前几篇博客介绍了基于检索聊天机器人的实现、seq2seq的模型和代码,本篇博客将从头实现一个基于seq2seq的聊天机器人。这样,在强化学习和记忆模型出现之前的对话系统中的模型就差不多介绍完了。后续将着重介绍强化学习和记忆模型在对话系统中的应用。
基于检索的聊天机器人的实现
seq2seq模型详解
tensorflow中的seq2seq的代码详解
闲聊机器人在网上有很多有趣的小例子:
cleverbot 闲聊机器人
小黄鸡闲聊机器人
他们不一定是用seq2seq来做的,但是实现的效果都是类似的。
本篇博客主要参考github代码DeepQA。可以实现命令行中的交互式对话和前端网页版的交互式对话。
可以看到,实现的效果就是单轮的闲聊对话,是对话中最简单的任务,但对于以后理解和实现多轮对话和对话管理帮助也很大。
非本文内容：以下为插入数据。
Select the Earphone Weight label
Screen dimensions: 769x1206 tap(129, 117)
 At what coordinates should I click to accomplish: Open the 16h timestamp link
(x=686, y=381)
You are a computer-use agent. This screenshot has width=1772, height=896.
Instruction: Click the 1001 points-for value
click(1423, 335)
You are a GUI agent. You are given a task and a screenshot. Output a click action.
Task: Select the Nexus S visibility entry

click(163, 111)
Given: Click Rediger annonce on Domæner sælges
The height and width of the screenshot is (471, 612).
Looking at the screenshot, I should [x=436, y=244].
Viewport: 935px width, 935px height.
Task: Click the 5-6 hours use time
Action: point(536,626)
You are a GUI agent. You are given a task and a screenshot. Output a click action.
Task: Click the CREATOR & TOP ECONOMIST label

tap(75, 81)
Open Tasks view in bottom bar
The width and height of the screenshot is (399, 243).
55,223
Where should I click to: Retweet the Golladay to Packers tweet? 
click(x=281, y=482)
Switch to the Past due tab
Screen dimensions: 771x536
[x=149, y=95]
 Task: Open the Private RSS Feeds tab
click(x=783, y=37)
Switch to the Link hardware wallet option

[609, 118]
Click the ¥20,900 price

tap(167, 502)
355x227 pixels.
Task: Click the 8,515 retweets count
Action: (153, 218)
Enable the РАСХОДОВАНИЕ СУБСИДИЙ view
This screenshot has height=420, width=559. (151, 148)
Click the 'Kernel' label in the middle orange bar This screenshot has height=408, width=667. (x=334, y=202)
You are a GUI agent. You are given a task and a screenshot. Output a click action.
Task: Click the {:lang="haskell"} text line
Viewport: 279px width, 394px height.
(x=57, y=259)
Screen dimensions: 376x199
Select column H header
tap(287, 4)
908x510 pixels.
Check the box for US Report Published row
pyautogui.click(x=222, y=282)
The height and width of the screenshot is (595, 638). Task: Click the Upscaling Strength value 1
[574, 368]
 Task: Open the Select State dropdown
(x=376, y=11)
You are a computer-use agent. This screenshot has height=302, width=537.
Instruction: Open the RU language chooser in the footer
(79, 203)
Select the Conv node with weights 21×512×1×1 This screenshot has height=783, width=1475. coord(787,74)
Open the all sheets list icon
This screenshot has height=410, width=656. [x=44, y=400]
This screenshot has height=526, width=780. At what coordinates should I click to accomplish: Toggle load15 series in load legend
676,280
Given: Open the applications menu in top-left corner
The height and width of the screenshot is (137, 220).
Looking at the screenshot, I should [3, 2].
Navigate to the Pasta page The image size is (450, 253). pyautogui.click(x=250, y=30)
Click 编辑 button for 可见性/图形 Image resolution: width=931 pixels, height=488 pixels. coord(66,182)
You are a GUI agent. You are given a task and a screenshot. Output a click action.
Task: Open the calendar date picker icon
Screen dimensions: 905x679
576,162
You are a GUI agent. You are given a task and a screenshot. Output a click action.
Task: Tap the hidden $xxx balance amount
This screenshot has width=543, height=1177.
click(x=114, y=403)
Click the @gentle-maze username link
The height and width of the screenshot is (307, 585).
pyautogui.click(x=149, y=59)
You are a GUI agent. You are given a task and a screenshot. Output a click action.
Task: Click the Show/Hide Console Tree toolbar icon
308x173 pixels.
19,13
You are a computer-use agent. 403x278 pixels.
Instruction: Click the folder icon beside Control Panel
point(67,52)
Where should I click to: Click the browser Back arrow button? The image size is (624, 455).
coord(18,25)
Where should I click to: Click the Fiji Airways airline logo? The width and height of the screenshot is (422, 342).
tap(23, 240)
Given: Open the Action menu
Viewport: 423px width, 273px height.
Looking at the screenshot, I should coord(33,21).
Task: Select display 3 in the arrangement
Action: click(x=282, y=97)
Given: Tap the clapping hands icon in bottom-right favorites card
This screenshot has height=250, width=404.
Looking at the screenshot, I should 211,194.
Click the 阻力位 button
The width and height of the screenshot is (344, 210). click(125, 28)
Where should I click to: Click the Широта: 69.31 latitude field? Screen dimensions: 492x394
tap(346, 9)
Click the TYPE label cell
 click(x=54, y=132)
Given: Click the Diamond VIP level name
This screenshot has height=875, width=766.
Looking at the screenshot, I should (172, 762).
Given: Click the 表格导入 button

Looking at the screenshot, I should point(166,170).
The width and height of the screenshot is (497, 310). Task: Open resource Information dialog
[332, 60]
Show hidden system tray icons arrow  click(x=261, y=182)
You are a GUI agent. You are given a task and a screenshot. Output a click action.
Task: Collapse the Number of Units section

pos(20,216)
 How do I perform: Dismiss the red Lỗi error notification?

代码DeepQA的实现较为复杂,并不适合初学者理解其构造,因此我将代码按照textCNN的构造方式自己写了一遍,代码也已上传至githubSeq2seq-QA。闲话不多说,我们仍然按照数据处理、模型构建、模型训练和训练结果四个部分来介绍。
数据集介绍:Cornell Movie-Dialogs Corpus
该电影对话数据集包含从原始电影脚本中提取的虚构对话集合:
- 10,292对电影人物之间的220,579次会话交流
- 涉及617部电影中的9,035个角色
- 总共304,713条话语
本次训练主要使用了movie_lines.txt和movie_conversations.txt。
movie_lines.txt每一行的属性包括:
- lineID
- characterID (who uttered this phrase)
- movieID
- character name
- text of the utterance
举一个例子:
各属性之间以“ +++$+++ ”分割。第一个属性为lineID,最后一个属性为对话的文本。
movie_conversations.txt每一行的属性包括:
- characterID of the first character involved in the conversation
- characterID of the second character involved in the conversation
- movieID of the movie in which the conversation occurred
- list of the utterances that make the conversation
举一个例子:
仍然以相同的分隔符分割,每一行的最后一个属性为截取的对话的片段。如第一行对话片段为[‘L194’,’L195’,’L196’,’L197’],每一个元素代表lineID,将movie_conversations.txt中的lineID替换为movie_lines.txt中的对话文本,就构成了训练的数据集,即将lineID替换为对话文本后的[‘L194’,’L195’],[‘L195’,’L196’], [‘L196’,’L197’]就构成了三个训练样本。
接下来开始写代码。数据处理部分的三板斧:读取数据、构建词典、构造数据集,我们已经熟的不能再熟了。
1、读取数据依然使用pandas:
read_csv中使用正则来匹配分隔符,所以需要对“+++$+++”进行转义,在movie_lines.txt文件中只需要使用lineID和对话文本两列即可,然后将对话文本进行分词,得到对话文本的单词列表。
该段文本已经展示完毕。